Where we needed to adjust
Although compatibility is high, we found friction in three areas:
Modules. We were using RedisJSON and RediSearch. Valkey doesn’t load Redis modules directly, and Valkey’s equivalents (json and search as its own modules) still have differences in some advanced commands. We decided not to migrate data dependent on modules and kept a separate Redis for that use case, which is a small percentage of total workload.
Exporter metrics. Oliver006’s redis_exporter works with Valkey, but some metric names changed in 8.1. Prometheus alerts referencing specific Redis metrics had to be updated. Not major work, but required going through each alert and verifying the metric name matched. The updated exporter already includes compatibility with the new names.
Clients with version string matching. We had an internal client that parsed INFO server output to determine whether the server was “Redis” and which version. With Valkey, INFO server output returns redis_version: 7.2.x for compatibility, but also adds valkey_version: 8.1.x. Code looking for redis_version kept working, but code looking for the literal string “Redis” in INFO server output failed. An easy bug to fix but easy not to anticipate.
The migration: dump/restore vs. asymmetric replication
For the cluster we migrated, we chose the dump/restore approach with a 15-minute maintenance window. The process:
SAVEon Redis to generate the latest RDB.- Copy the RDB to the new Valkey server.
- Start Valkey with the RDB loaded.
- Verify consistency against a key sample.
- Change endpoints in application configuration.

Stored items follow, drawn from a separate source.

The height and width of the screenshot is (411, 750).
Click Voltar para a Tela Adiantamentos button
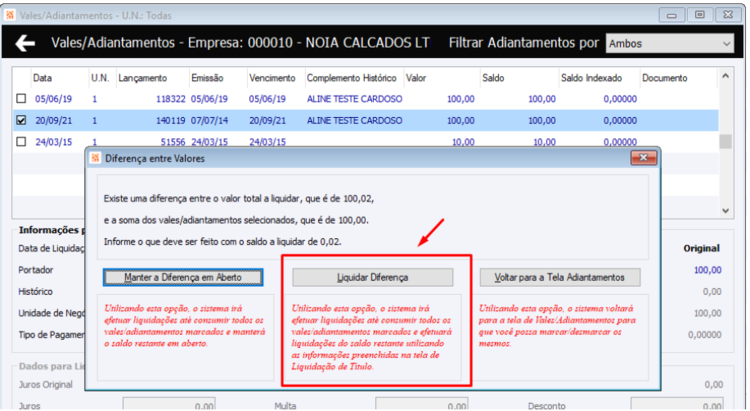click(560, 278)
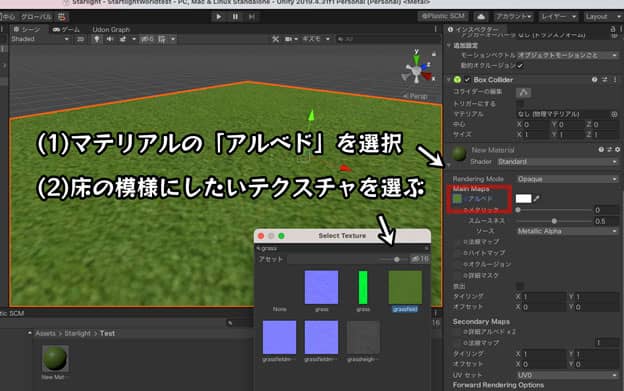This screenshot has width=624, height=391.
Task: Click the white albedo color swatch
Action: (x=523, y=198)
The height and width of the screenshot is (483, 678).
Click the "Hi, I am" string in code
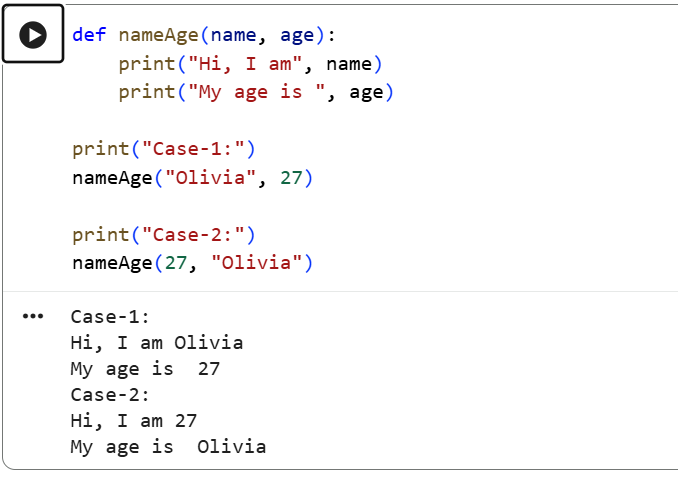[245, 64]
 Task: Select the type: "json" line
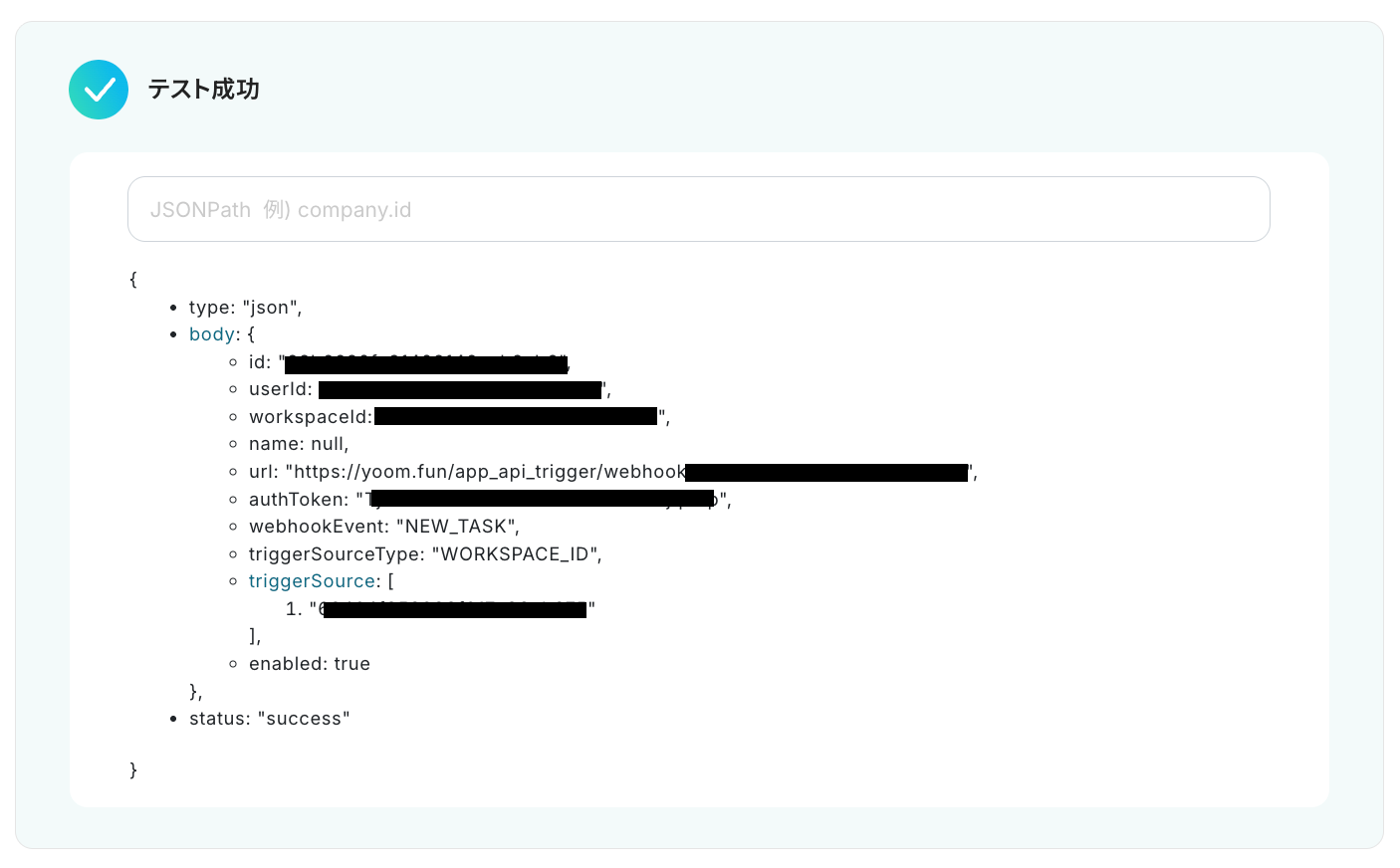[245, 308]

- Restart the application.
For workloads that don’t tolerate downtime, the alternative is asymmetric replication: configure Valkey as a Redis replica, let it sync, then promote to primary and repoint clients. This works because Valkey understands Redis’s replication protocol, but you need to verify version compatibility (Valkey 8.1 can replicate from Redis 7.x but not from older versions without intermediate version jumps).
Production performance: the two following weeks
After two weeks in production, numbers are consistent with staging tests:
- p50 latency practically identical to Redis 7.2 on our cache workload.
- p99 latency around 12-15% better at peak hours, when I/O load is high.
- Slightly more efficient CPU usage in I/O workers.
- No incidents related to the migration.
Memory usage is essentially the same; Valkey has no significant improvements in that area in 8.1 (work is in progress for more efficient data structures in future versions).
My read
Valkey 8.1 is production-ready for the cache use case. Protocol and command compatibility is high enough for most teams to migrate without touching application code. Friction areas are known and manageable: third-party modules, metric exporters, and code making version string assumptions.
The question is no longer “is Valkey mature enough?” but “what’s the incentive to migrate?” If you use Redis under an open source license (Redis Stack or modules under SSPL) and that creates no legal concern, the incentive is lower. If you use Redis OSS 6.x or 7.x and are evaluating an infrastructure refresh, Valkey 8.1 is the most direct alternative that exists today.